Maine Tourism

When is the best time to visit Maine? That depends on what you like to do! When autumn leaves begin to fall, there are terrific fall foliage Maine vacation packages. This is also apple picking season. At the end of the day, you can sip hot mulled apple cider by the fireplace.

In the winter, you can find terrific Maine vacation packages at the ski resorts. Even if you are not a skier or snowboarder, you can still enjoy romantic horse-drawn sleigh rides that will give you a good taste of tourism in Maine. If you just feel like relaxing, there are Maine vacation packages at the inns or bed and breakfasts, where you can read a book as you sip hot cocoa by the fireplace.

Do you like maple syrup? If you do, choose from one of the many spring time Maine vacation packages. This is when the maple trees are tapped for their delicious sap. Spring is also the season when the wildflowers are in bloom. What could be more glorious?

In the summertime, tourism in Maine centers on the lakeshores seashores.

Summertime is also when you can attend some exciting events in Maine. You can enjoy concerts under the stars, lobster bakes or antique festivals. For many people, summer is the season for Maine sailing. Maine currently has 14 famous windjammers. These ships played an integral role in Maine sailing history.

Two hundred years ago, before steamships or trains were invented; thousands of ships would race the eastern seaboard with the hope of being the first to market their cargo. These ships were called Schooners. They were identified by their two masts. These ships were designed in the 1700s. They carried bricks, Christmas trees, coal and oysters. At the time, these wooden ships on the water were the fastest means of transportation.

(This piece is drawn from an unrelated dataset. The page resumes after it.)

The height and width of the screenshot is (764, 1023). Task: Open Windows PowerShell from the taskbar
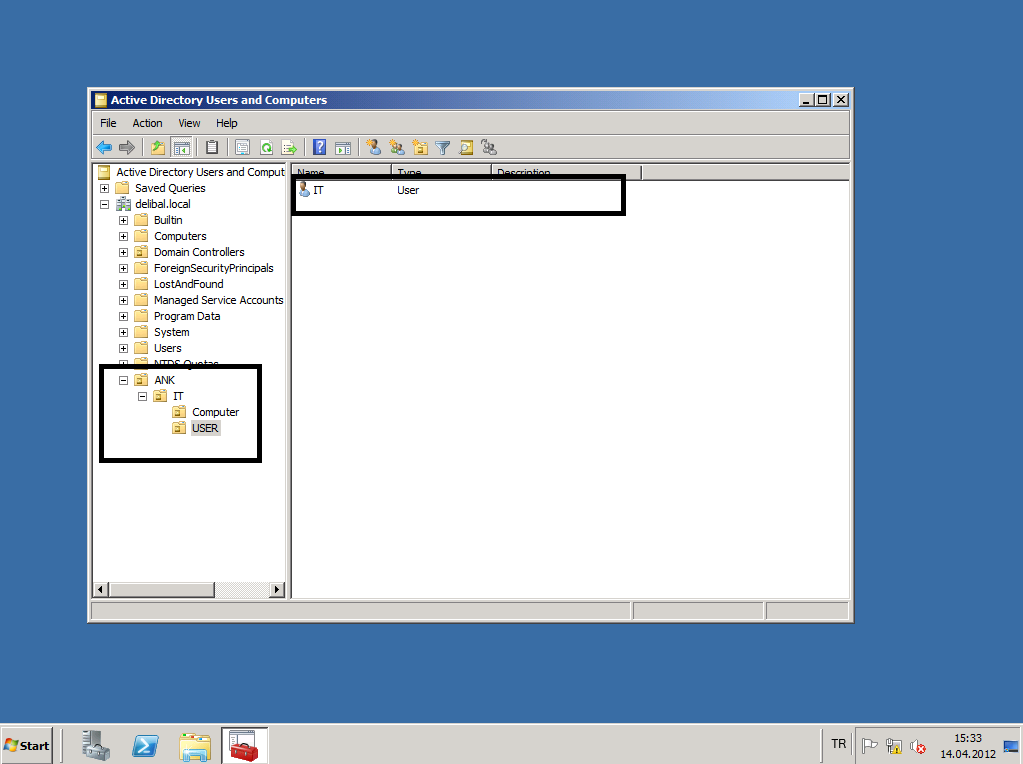pyautogui.click(x=146, y=745)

Then, in the 1930s, the Schooners could no longer compete with rail transport and steam power. Had it not been for an ingenuous man named Frank Swift, they would have been abandoned. Swift was an artist from rural Maine. He wanted the ships preserved as examples of Maine sailing heritage. Thus, in 1936, Swift offered his first windjammer cruise. The term “windjammer” was derived from the steamboat captains’ jokes about the Schooners. Eventually the name caught on, as did the idea of taking a Maine sailing vacation on these wooden ships. In 1977, the Maine Windjammer Association was formed. The association has 14 vessels. Seven have been designated as National Historic Landmarks. Two of these ships, the Grace Bailey and the Mercantile, were part of Swift’s original fleet. The fleet also includes two of America’s oldest commercial ships; a Gloucester fishing boat and an oyster fishing Schooner. Both were built in 1871. Today, they are an essential part of tourism in Maine.